What, exactly, is wrong with that?



From stance of a neutral observer, I say - there is nothing wrong with that. In fact, is seems quite natural. Like it or not, US is playing global supremacy game, and some other major players are taking step to counter it. If US has right to defend its interests, so do others.

Muaddib, I agree, and I'm very aware that this 'silent alliance' is active for years now. I'm pointing it out now, because things are getting obvious even to people who haven't been extensively monitoring the situation throughout longer period.
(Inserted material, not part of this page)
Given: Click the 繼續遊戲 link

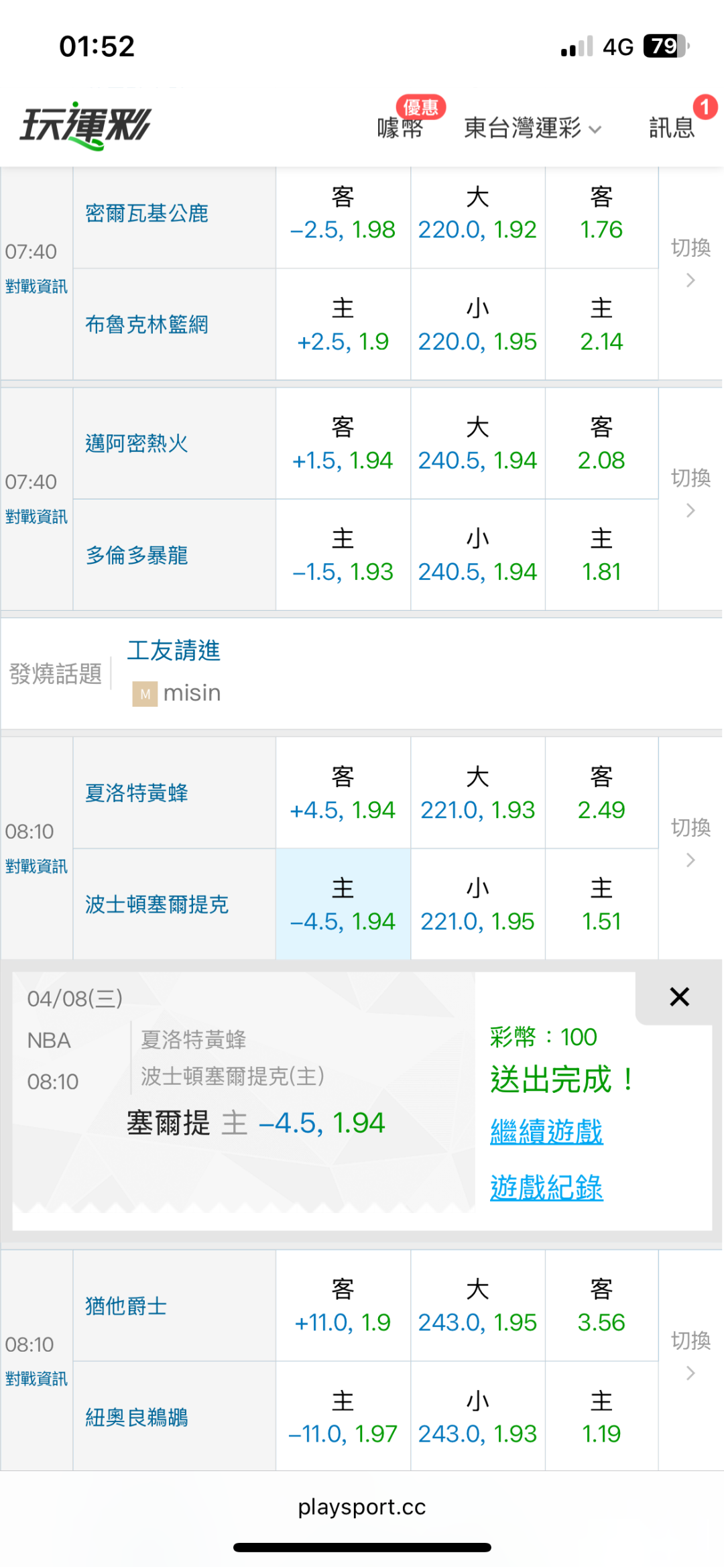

And speaking about this 11 years - I don't know about that. Russia's current strategy was formed in times when Putin became president. During Yeltsin's regime, Russia seemed asleep, confused and lost, and it seemed it will sink deeper into crisis and will lose its might and influence completely. But, things are changing. These days Bear is wide awake and well, and eager to reclaim its position.

The strategy of US seems quite obvious. After the fall of USSR, US had become world's sole superpower. The goal is to make sure no country comes to par with it, to secure natural resources and spread its influence as far as possible, worldwide. To became the Master. That's what Bush senior thought when he mentioned 'new world order (IMO, of course). Thing turned bad when current US president Bush junior started (it seems) rushing the plan.
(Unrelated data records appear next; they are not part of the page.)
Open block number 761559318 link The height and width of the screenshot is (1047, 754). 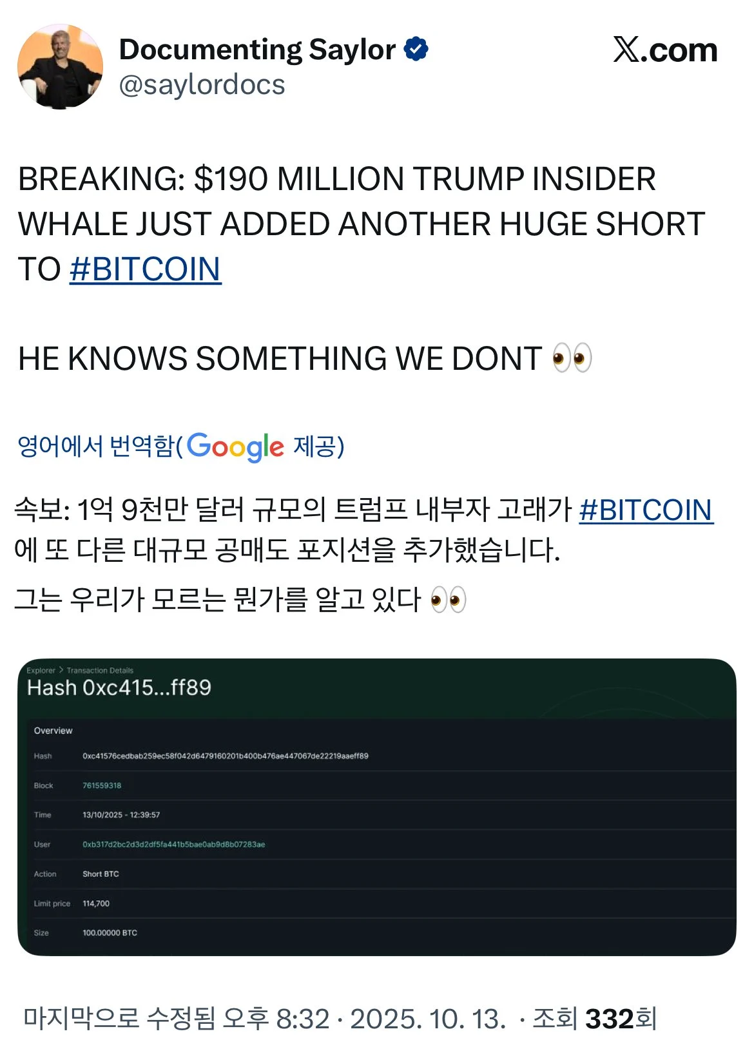(x=102, y=785)
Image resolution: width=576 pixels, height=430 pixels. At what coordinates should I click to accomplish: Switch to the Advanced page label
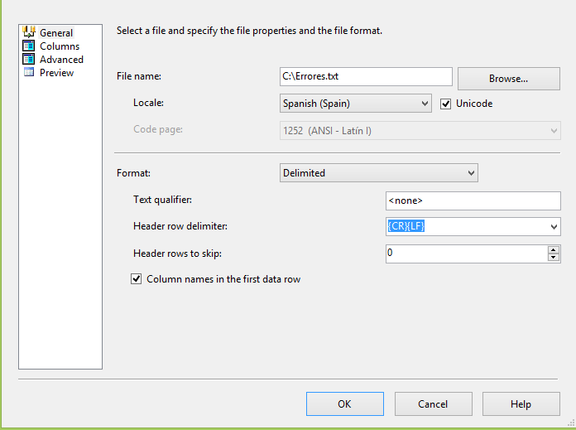(x=61, y=60)
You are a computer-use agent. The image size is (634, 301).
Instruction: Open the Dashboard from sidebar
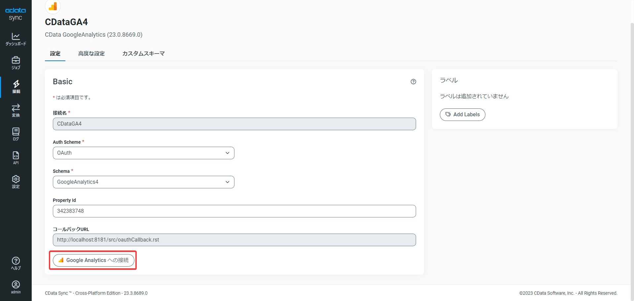point(16,39)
I haven't been following China's geopolitical moves until the year of 2001. Just seemed that it is content with its position, and will stay that way. But man, I was so WRONG! So, I must admit that I don't think I completely understand what would be China's long term strategy, except for some crude facts, that are much obvious to everyone. I know that they had military cooperation with Russia for quite some time... But if you give a little thought, take a look at the chart, China and Russia could also become bitter opponents... but only if they archive their combined goal - to push American influence as far away as possible.

We should also turn our eyes to the emerging superpower - India. Both US and Russia are flirting with it, and drag it into its camp. I think, India will either play along with Russia/China, or as a sole player. I don't think it will side with the US. But only time can tell.

And what about Europe? Europe, as union, seems confused to me, seems like it can't find its bearings. Too many inner conflicts and contradictions to act as a single entity. And, if you exclude the rhetorics, a slight rift has formed between the US an EU. I'm somewhat confused about this situation (tho i live in Europe), but I'm trying to make sense of it all.

If one has something to add, to correct my etc. , please do I would really appreciate it!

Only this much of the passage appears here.